De gegevens uit het monitoringssysteem moeten worden geanalyseerd om te identificeren of er kansen zijn om energie te besparen door het beter inregelen van installaties of het aanpassen van gedrag. De resultaten van deze analyse worden teruggekoppeld aan het management. Op verzoek zijn de monitoringsgegevens en de analyse daarvan beschikbaar voor het bevoegd gezag.

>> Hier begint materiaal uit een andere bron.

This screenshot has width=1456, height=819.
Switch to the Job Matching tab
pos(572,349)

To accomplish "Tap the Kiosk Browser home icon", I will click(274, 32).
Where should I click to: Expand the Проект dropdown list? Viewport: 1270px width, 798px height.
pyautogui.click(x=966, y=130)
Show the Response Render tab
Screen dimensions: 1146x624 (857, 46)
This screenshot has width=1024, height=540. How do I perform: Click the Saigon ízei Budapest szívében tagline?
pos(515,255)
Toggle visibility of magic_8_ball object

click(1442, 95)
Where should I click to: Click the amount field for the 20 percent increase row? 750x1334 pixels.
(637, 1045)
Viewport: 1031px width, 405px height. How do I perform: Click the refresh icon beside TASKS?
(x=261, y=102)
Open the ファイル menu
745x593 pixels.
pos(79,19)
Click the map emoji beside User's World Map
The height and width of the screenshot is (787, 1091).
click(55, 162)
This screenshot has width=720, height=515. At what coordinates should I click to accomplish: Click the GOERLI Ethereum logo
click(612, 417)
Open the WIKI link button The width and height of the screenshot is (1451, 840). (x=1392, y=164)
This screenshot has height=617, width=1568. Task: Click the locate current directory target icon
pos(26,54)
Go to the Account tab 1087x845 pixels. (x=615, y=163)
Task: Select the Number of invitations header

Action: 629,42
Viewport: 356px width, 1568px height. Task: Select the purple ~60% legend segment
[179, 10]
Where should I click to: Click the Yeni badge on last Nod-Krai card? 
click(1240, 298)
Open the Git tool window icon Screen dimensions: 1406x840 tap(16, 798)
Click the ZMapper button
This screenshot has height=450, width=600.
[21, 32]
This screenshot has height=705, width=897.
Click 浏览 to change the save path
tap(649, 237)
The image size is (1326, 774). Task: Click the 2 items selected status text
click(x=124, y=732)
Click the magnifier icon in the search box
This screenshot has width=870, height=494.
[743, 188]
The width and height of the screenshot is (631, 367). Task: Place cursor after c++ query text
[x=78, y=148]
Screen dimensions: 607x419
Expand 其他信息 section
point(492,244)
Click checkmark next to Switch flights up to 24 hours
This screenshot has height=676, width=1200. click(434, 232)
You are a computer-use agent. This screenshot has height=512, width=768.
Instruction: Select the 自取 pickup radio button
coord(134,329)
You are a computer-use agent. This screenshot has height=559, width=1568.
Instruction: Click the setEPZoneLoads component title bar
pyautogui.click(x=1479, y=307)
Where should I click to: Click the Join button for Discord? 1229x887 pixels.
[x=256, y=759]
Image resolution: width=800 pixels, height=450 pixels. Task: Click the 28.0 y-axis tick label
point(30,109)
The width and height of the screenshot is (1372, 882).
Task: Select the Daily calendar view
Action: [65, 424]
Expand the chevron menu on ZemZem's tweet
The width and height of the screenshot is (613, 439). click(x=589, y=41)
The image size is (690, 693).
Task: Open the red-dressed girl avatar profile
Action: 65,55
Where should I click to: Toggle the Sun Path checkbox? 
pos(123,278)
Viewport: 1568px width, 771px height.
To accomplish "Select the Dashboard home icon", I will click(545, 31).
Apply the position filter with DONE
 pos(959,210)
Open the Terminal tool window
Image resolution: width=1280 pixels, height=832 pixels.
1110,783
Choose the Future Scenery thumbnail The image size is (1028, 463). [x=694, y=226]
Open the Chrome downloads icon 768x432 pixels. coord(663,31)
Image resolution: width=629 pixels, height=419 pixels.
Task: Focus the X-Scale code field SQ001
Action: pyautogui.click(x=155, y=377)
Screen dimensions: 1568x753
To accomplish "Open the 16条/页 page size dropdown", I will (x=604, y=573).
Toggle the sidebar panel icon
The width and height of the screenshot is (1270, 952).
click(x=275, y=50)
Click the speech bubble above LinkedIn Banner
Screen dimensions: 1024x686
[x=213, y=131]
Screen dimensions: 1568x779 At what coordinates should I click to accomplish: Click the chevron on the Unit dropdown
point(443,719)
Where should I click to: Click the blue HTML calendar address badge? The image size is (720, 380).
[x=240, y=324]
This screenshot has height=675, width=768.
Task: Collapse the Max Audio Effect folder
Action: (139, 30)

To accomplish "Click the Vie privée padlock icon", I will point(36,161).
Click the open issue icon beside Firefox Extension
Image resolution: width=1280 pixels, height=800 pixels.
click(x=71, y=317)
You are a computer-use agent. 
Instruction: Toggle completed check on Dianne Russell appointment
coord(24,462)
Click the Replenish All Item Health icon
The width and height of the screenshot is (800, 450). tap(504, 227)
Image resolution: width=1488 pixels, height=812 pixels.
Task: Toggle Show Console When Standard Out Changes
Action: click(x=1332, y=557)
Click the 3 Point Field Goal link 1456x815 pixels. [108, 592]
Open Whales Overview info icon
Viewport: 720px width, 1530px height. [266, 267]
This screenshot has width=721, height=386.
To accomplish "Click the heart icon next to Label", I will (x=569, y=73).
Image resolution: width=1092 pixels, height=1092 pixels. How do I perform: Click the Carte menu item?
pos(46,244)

In geval bedrijf niet zelf aangeeft hoe te gaan monitoren is onderstaand voorschrift een goede eerste aanzet om met het bedrijf in gesprek te raken.
1.4.4    De monitoringsrapportage zoals genoemd in voorgaand voorschrift moet tenminste de volgende gegevens bevatten:
1.    4 weekgrafieken elektriciteitsgebruik, 1 representatieve week per seizoen. Maandag-zondag van 00.00 -24.00 uur,
2.    4 weekgrafieken gas/stoomgebruik, 1 representatieve week per seizoen. Maandag-zondag van 00.00 -24.00 uur,
3.    Grafiek elektriciteitsgebruik feest-en vakantiedagen, die niet in de representatieve week liggen,
4.    Grafiek gas/stoomgebruik feest-en vakantiedagen, die niet in de representatieve week liggen,
5.    Grafiek puntenwolk (scatterplot) gas/stoomgebruik versus buitentemperatuur,
6.    Grafiek puntenwolk (scatterplot) elektriciteits-en gas/stoomgebruik versus buitentemperatuur

Categorie 3 (groot) en 4 (zeer groot)

  • Voorschrift vervalt gelijk. Het activiteitenbesluit heeft geen maatwerk wat dit toelaat en is soepeler.

1.4.5    Het bevoegd gezag kan tussentijds een monitoringsrapportage opvragen.

Categorie 3 (groot) en 4 (zeer groot)

  • Voorschrift vervalt gelijk. Dit is geregeld in 5:17 van de Algemene wet bestuursrecht. Daar is geregeld dat:
  • Een toezichthouder is bevoegd inzage te vorderen van zakelijke gegevens en documenten.
  • Hij is bevoegd van de gegevens en documenten kopieën te maken.
  • Als het maken van kopieën niet ter plaatse gedaan kan worden, is hij bevoegd de gegevens en documenten voor dat doel voor korte tijd mee te nemen tegen een door hem af te geven schriftelijk bewijs.